我有一个看起来像这样的数据帧:
Out[14]:
impwealth indweight
16 180000 34.200
21 384000 37.800
26 342000 39.715
30 1154000 44.375
31 421300 44.375
32 1210000 45.295
33 1062500 45.295
34 1878000 46.653
35 876000 46.653
36 925000 53.476
我想使用indweight
中的频率权重来计算列impwealth
的加权中值。我的伪代码如下:
# Sort `impwealth` in ascending order
df.sort('impwealth', 'inplace'=True)
# Find the 50th percentile weight, P
P = df['indweight'].sum() * (.5)
# Search for the first occurrence of `impweight` that is greater than P
i = df.loc[df['indweight'] > P, 'indweight'].last_valid_index()
# The value of `impwealth` associated with this index will be the weighted median
w_median = df.ix[i, 'impwealth']
这个方法看起来很笨拙,我不确定它是否正确。我没有在熊猫参考中找到一种内置的方法来做到这一点。找到加权中值的最佳方法是什么?
如果你想在纯熊猫身上做到这一点,这里有一种方法。它也不插值。(@svenkatesh,您在伪代码中丢失了累积和)
df.sort_values('impwealth', inplace=True)
cumsum = df.indweight.cumsum()
cutoff = df.indweight.sum() / 2.0
median = df.impwealth[cumsum >= cutoff].iloc[0]
这给出了925000的中位数。
你试过wquantiles软件包吗?我以前从未使用过它,但它有一个加权中值函数,似乎至少给出了一个合理的答案(你可能需要仔细检查它是否使用了你期望的方法)。
In [12]: import weighted
In [13]: weighted.median(df['impwealth'], df['indweight'])
Out[13]: 914662.0859091772
此函数概括了校对器的解决方案:
def weighted_median(df, val, weight):
df_sorted = df.sort_values(val)
cumsum = df_sorted[weight].cumsum()
cutoff = df_sorted[weight].sum() / 2.
return df_sorted[cumsum >= cutoff][val].iloc[0]
在本例中,它将是weighted_median(df, 'impwealth', 'indweight')
。
您可以使用numpy:将此解决方案用于加权百分比
def weighted_quantile(values, quantiles, sample_weight=None,
values_sorted=False, old_style=False):
""" Very close to numpy.percentile, but supports weights.

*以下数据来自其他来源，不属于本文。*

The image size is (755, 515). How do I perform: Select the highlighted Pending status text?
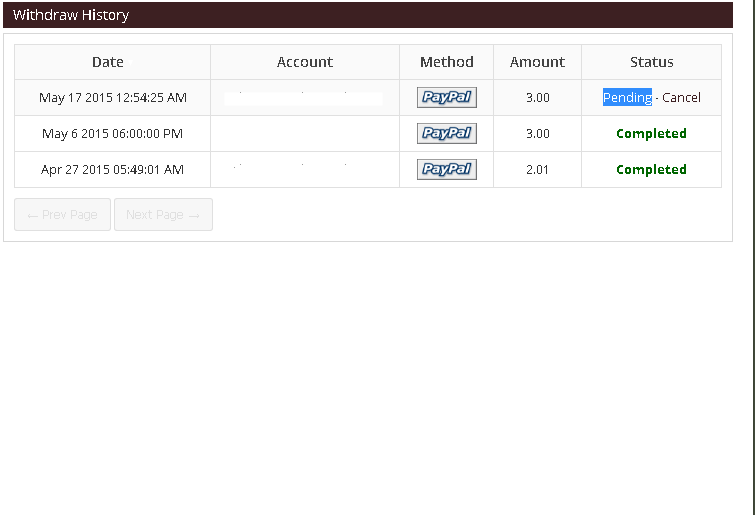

NOTE: quantiles should be in [0, 1]!
:param values: numpy.array with data
:param quantiles: array-like with many quantiles needed
:param sample_weight: array-like of the same length as `array`
:param values_sorted: bool, if True, then will avoid sorting of
initial array
:param old_style: if True, will correct output to be consistent
with numpy.percentile.
:return: numpy.array with computed quantiles.
"""
values = np.array(values)
quantiles = np.array(quantiles)
if sample_weight is None:
sample_weight = np.ones(len(values))
sample_weight = np.array(sample_weight)
assert np.all(quantiles >= 0) and np.all(quantiles <= 1),
'quantiles should be in [0, 1]'
if not values_sorted:
sorter = np.argsort(values)
values = values[sorter]
sample_weight = sample_weight[sorter]
weighted_quantiles = np.cumsum(sample_weight) - 0.5 * sample_weight
if old_style:
# To be convenient with numpy.percentile
weighted_quantiles -= weighted_quantiles[0]
weighted_quantiles /= weighted_quantiles[-1]
else:
weighted_quantiles /= np.sum(sample_weight)
return np.interp(quantiles, weighted_quantiles, values)
以weighted_quantile(df.impwealth, quantiles=0.5, df.indweight)
的身份调用。
您也可以使用我为相同目的编写的这个函数。
注意:weighted在末尾使用插值来选择0.5分位数(您可以自己查看代码)
我编写的函数只返回一个0.5权重的边界。
import numpy as np
def weighted_median(values, weights):
''' compute the weighted median of values list. The
weighted median is computed as follows:
1- sort both lists (values and weights) based on values.
2- select the 0.5 point from the weights and return the corresponding values as results
e.g. values = [1, 3, 0] and weights=[0.1, 0.3, 0.6] assuming weights are probabilities.
sorted values = [0, 1, 3] and corresponding sorted weights = [0.6, 0.1, 0.3] the 0.5 point on
weight corresponds to the first item which is 0. so the weighted median is 0.'''
#convert the weights into probabilities
sum_weights = sum(weights)
weights = np.array([(w*1.0)/sum_weights for w in weights])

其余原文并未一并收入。